Teks Bacaan:
Teori biaya sosial ini merupakan versi paling ekstrem dari semboyan caveat venditor (hendaklah si penjual berhati-hati). Walaupun teori ini paling mengintungkan bagi konsumen, rupanya sulit mempertahankannya juga. Kritik yang yang dikemukakan terhadap teori ini, bisa disingkatkan sebagai berikut. Pertama teori biaya sosial tampaknya kurang adil, karena menganggap orang bertanggung jawab atas hal-hal yang tidak diketahui atau tidak bisa dihindarkan. Menurut keadilan kompensantoris, orang harus bertanggung jawab atas akibat perbuatannya yang diketahui dapat terjadi dan bisa dicegah olehnya. Hanya atas syarat ini orang harus memberi ganti rugi. Kedua, teori biaya sosial membawa kerugian ekonomis. Bila teori ini dipraktekkan, produsen terpaksa harus mengambil asuransi terhadap klaim kerugian dan biaya asuransi itu bisa menjadi begitu tinggi, sehingga tidak terpikul lagi oleh banyak perusahaan. Apalagi teori ini akan mengakibatkan suasan kurang sehat dalam masyarakat, bila gara-gara alasan apa saja konsumen menuntut produsen di pengadilan. Ketiga, sepintas lalu rupanya teori biaya sosial itu dengan paling baik melindungi si konsumen. Namun demikian, pada kenyatannya konsumen dirugikan juga seandainya teori ini dipraktekkan. Akibat banyaknya tuntutan ganti rugi, produk akan bertambah mahal. Teori ini kurang memperhatikan tanggung jawab konsumen sendiri.setelah produk dibuat dengan perhatian semestinya dan dengan memberi peringatan terhadap risiko yang ada, konsumen sendiri harus memakai produk dengan baik dan hati-hati. Teori ini terlalu berat sebelah dengan membebankan segala tanggung jawab kepada produsen. Konsumen bertanggung jawab juga. Tetap ada unsur kebenaran dalam semboyang kuno caveat emptor (hendaklah si pembeli berhati-hati)

Catatan yang Disediakan:
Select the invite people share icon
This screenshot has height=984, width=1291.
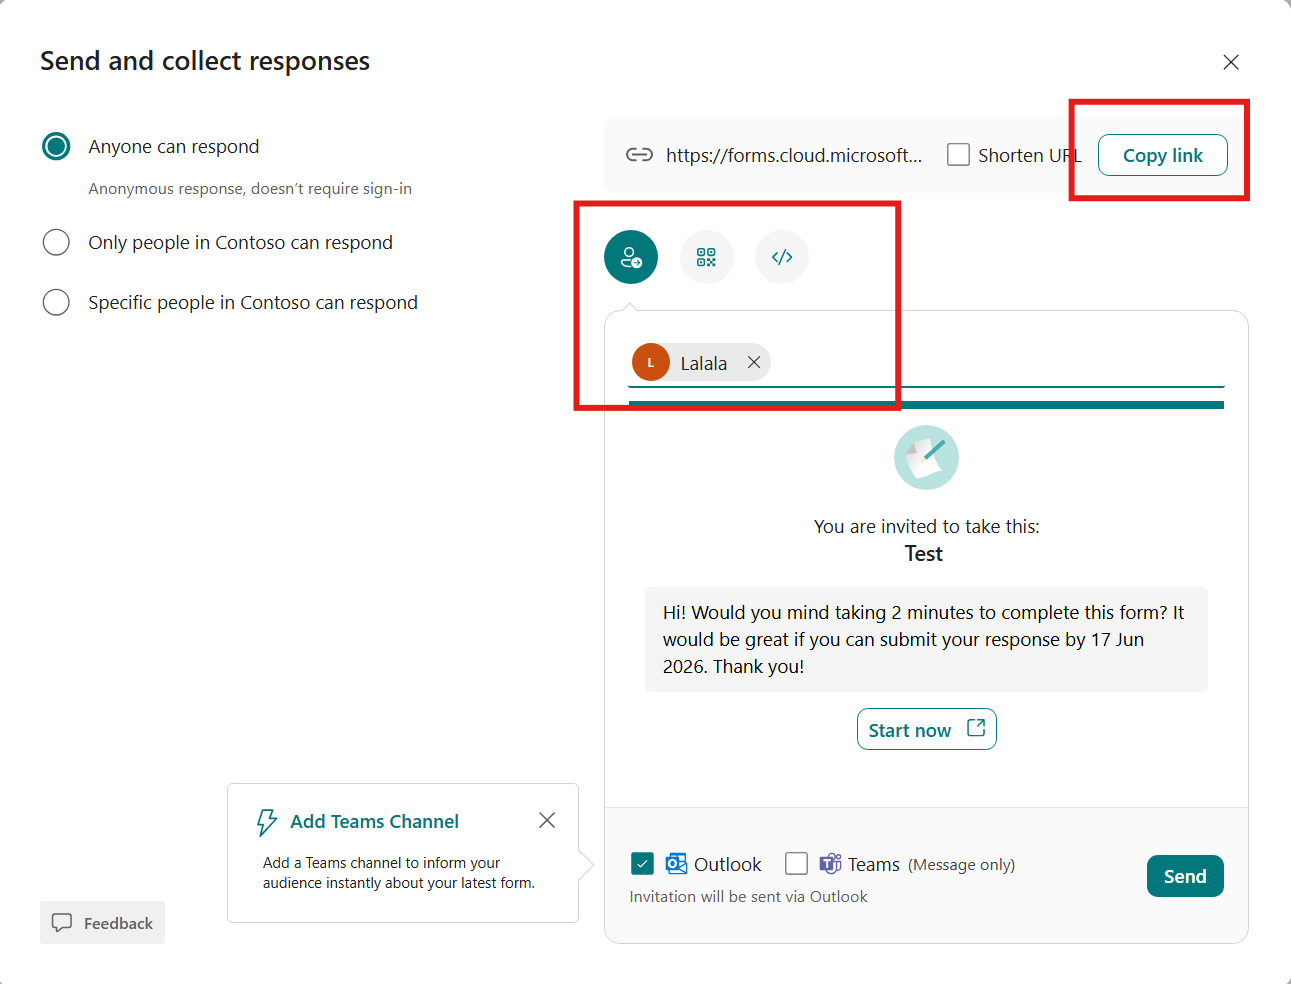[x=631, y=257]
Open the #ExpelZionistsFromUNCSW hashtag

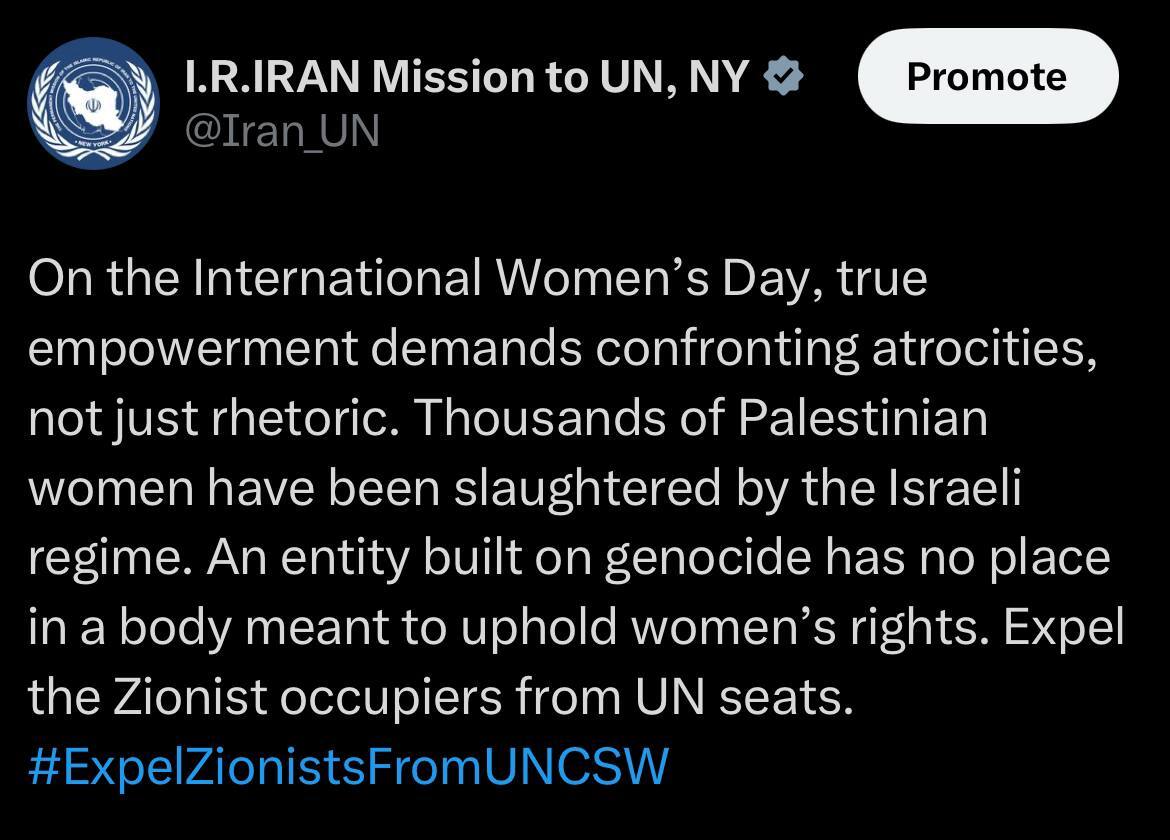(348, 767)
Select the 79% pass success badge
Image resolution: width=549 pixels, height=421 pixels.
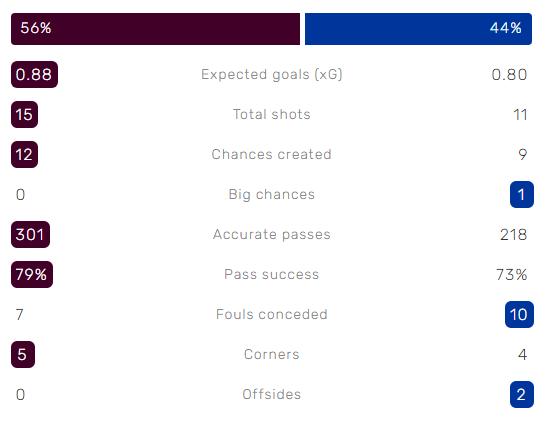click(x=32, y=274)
---
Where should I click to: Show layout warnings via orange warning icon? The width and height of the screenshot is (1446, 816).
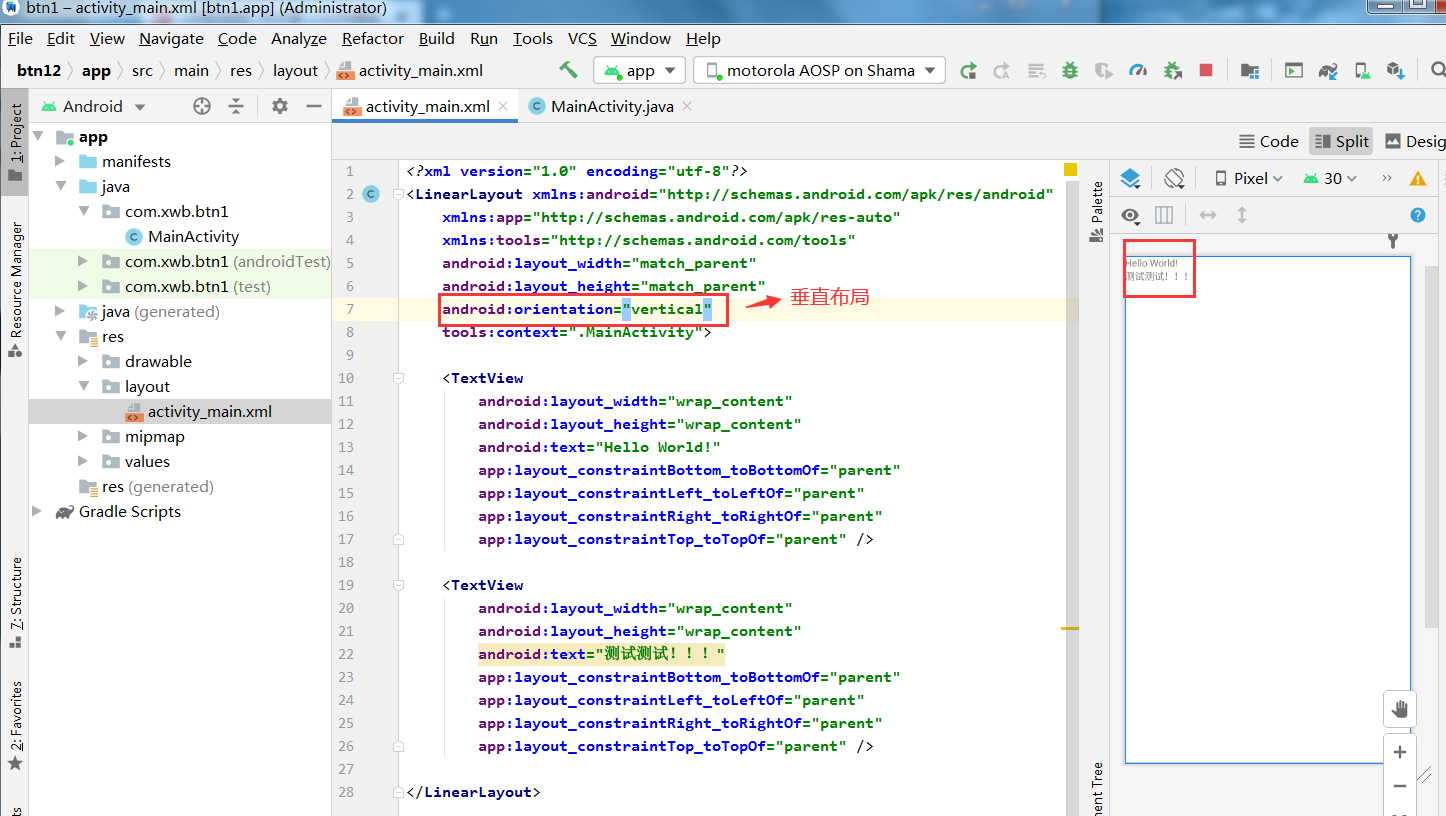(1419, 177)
---
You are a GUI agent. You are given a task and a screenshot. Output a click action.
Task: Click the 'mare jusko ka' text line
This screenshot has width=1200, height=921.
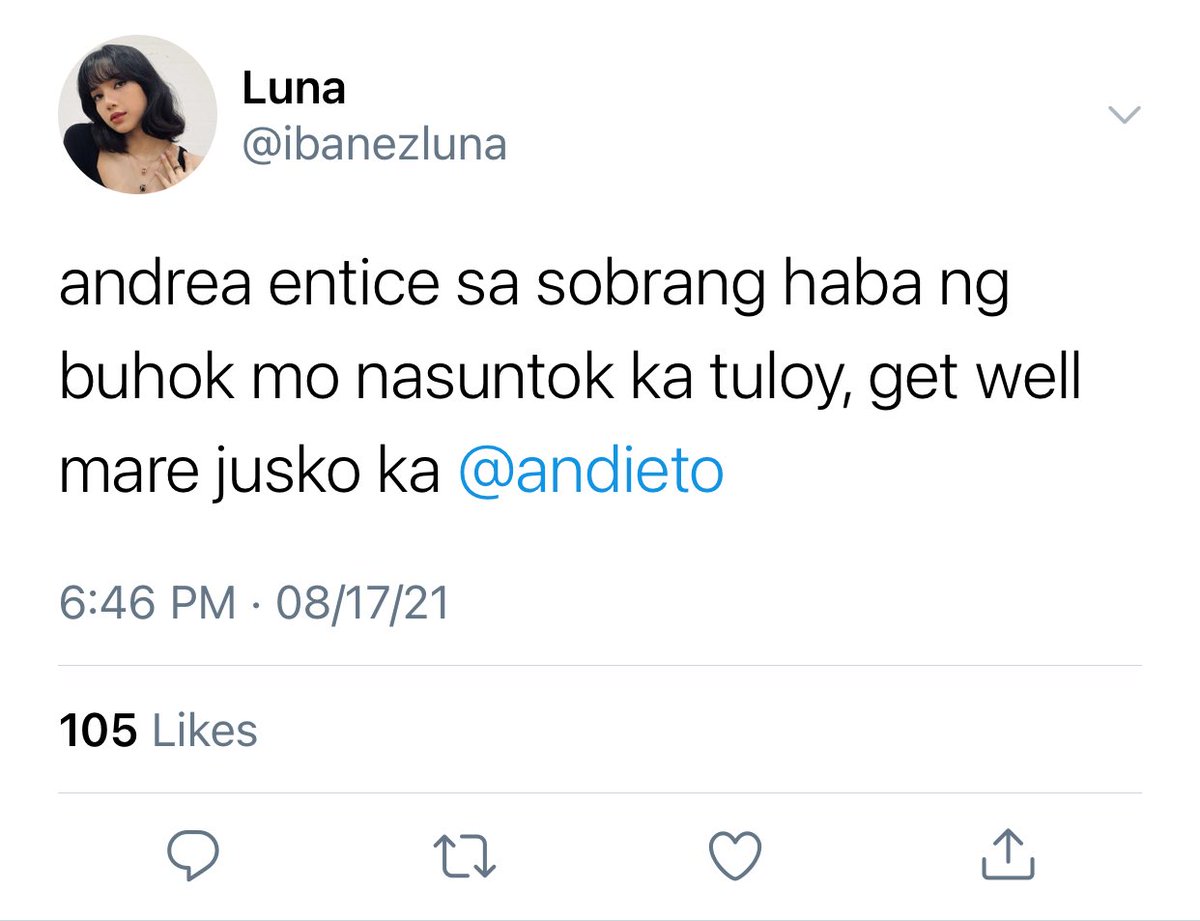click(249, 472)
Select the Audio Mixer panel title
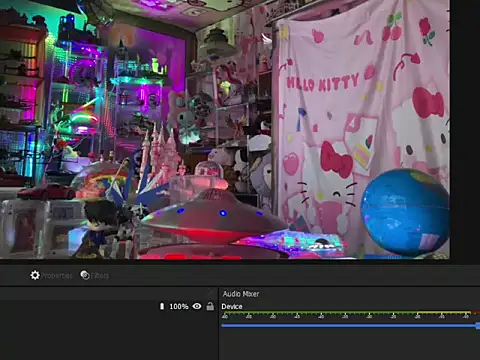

Tugas yang Diberikan:
1. Menurut teks tentang teori biaya sosial, apa akibat banyaknya tuntutan ganti rugi terhadap harga produk?
2. Lanjutkan teks tentang teori biaya sosial setelah kalimat terakhirnya.

Hasil Setiap Tugas:
1. Produk akan bertambah mahal.

2.
      Dari uraian tersebut dapat disimpulkan bawa produsen bertanggung jawab untuk menyediakan produk yang aman bagi konsumen. Bila produknya mengakibatkan kerugian bagi konsumen disebabkan karena kesalahan produksi atau konstruksi maka produsen harus bertanggung jawab atas hal tersebut namun jika produk disalahgunakan oleh konsumen, produsen tidak bertanggung jawab atas hal tersebut. Produsen berkewajiban memberikan peringatan dalam petunjuk pemakaian akan bahaya yang melekat pada suatu produk sehingga dapat meminimalisir ataupun mencegah bahaya yang akan disebabkan dari pemakaian produk tersebut. Produsen harus menjamin bahwa produknya aman. Baik konsumen maupun produsen memiliki tanggung jawabnya masing-masing.
      Sebagai konsumen kita memiliki hak untuk mendapatkan produk yang aman dari produsen, oleh sebab itu terhadap UU mengenai perlindungan konsumen untuk melindungi dan terpenuhinya hak konsumen. Dalam bisnis baik produsen maupun konsumen harus menaati hukum bisnis yang ada untuk mewujudkan sebuah bisnis yang aman dan adil untuk semua pelaku bisnis.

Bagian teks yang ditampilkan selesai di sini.